Тут я почувствовал, что омлет, съеденный несколько часов назад (а сколько именно, никто не знает), явно недостаточен для ребёнка, вошедшего в период роста. Я тоже сел и перебросил ноги на траву.
— Съел бы целую лошадь! Она улыбнулась:
— Боюсь, что лавка La Societe Anonyme de Hippophage<Анонимное общество любителей конины (фр.)> уже закрыта. Может, ограничимся форелью? Нам все равно придется немного подождать, так что времени для приготовления завтрака у нас сколько угодно. И не бойся, это место защищено.
— Защищено?
— Да, безопасно.
— Ладно. А как насчет удилища и крючков?
— Сейчас покажу. — Но показала она мне, не как ловить рыбу на удочку без наличия последней, а как ловить её руками.
С этим способом, впрочем, я был знаком с детства. Мы вошли в прелестный ручей, с приятно-прохладной водой, стараясь двигаться как можно тише, и выбрали местечко как раз под нависающей скалой, местечко, где форели любят собираться и общаться, едва-едва поводя плавниками. Что-то вроде рыбьего эквивалента клуба для джентльменов. Данный способ лова основан на том, что вы добиваетесь доверия рыбы, а потом её бесчестно обманываете. Уже через две минуты я поймал первую форель фунта на два-три и выбросил её на берег, а Стар ухватила почти такую же.

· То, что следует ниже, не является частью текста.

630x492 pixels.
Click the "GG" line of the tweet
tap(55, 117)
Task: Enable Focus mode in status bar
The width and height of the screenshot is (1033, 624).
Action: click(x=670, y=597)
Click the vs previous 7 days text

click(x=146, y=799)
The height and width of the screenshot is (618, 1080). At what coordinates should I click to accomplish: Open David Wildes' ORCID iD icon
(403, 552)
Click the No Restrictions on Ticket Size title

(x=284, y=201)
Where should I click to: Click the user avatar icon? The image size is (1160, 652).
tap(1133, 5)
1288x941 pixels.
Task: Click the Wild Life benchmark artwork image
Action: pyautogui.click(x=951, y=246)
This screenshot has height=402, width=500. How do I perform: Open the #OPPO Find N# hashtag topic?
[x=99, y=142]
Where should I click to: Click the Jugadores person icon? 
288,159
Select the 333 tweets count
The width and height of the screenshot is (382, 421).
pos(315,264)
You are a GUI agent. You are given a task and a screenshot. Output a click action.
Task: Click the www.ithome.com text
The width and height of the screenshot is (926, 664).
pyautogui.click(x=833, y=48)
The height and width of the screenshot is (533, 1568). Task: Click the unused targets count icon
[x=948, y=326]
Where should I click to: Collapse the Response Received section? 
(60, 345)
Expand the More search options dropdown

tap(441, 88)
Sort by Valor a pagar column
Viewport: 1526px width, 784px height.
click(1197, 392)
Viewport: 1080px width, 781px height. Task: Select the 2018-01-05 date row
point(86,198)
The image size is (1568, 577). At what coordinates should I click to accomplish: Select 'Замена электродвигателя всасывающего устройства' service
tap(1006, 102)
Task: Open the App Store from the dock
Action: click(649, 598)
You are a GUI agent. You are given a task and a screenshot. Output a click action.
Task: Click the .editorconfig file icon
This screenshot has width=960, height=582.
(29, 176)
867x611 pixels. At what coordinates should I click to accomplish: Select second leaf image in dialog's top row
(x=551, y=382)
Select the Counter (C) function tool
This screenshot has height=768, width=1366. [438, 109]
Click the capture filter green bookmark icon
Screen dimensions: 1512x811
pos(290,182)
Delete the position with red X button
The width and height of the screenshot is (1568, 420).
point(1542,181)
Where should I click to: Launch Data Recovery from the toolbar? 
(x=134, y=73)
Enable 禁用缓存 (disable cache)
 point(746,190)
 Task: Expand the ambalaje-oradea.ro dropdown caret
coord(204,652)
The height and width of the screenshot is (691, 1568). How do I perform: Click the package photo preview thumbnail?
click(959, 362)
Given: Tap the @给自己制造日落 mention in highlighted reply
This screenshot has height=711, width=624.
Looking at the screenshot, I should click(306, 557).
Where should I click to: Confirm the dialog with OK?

— Сколько ты можешь съесть? — спросила она.
— Вылезай и обсушись, — отозвался я. — Попробую выловить ещё одну штучку.
— Тогда, пожалуй, лучше возьми ещё две или три, — подытожила она. Скоро прибудет Руфо.
— Кто?
— Твой слуга.
Спорить я не стал. Подобно Чёрной Шахматной Королеве я готов был до завтрака поверить целым семи нелепостям, а потому занялся добычей этого самого завтрака. Я ограничился всего двумя рыбами, так как последняя оказалась самой крупной из всех, когда-либо виденных мной форелей. Рыбы, казалось, сами становились в очередь на право быть пойманными.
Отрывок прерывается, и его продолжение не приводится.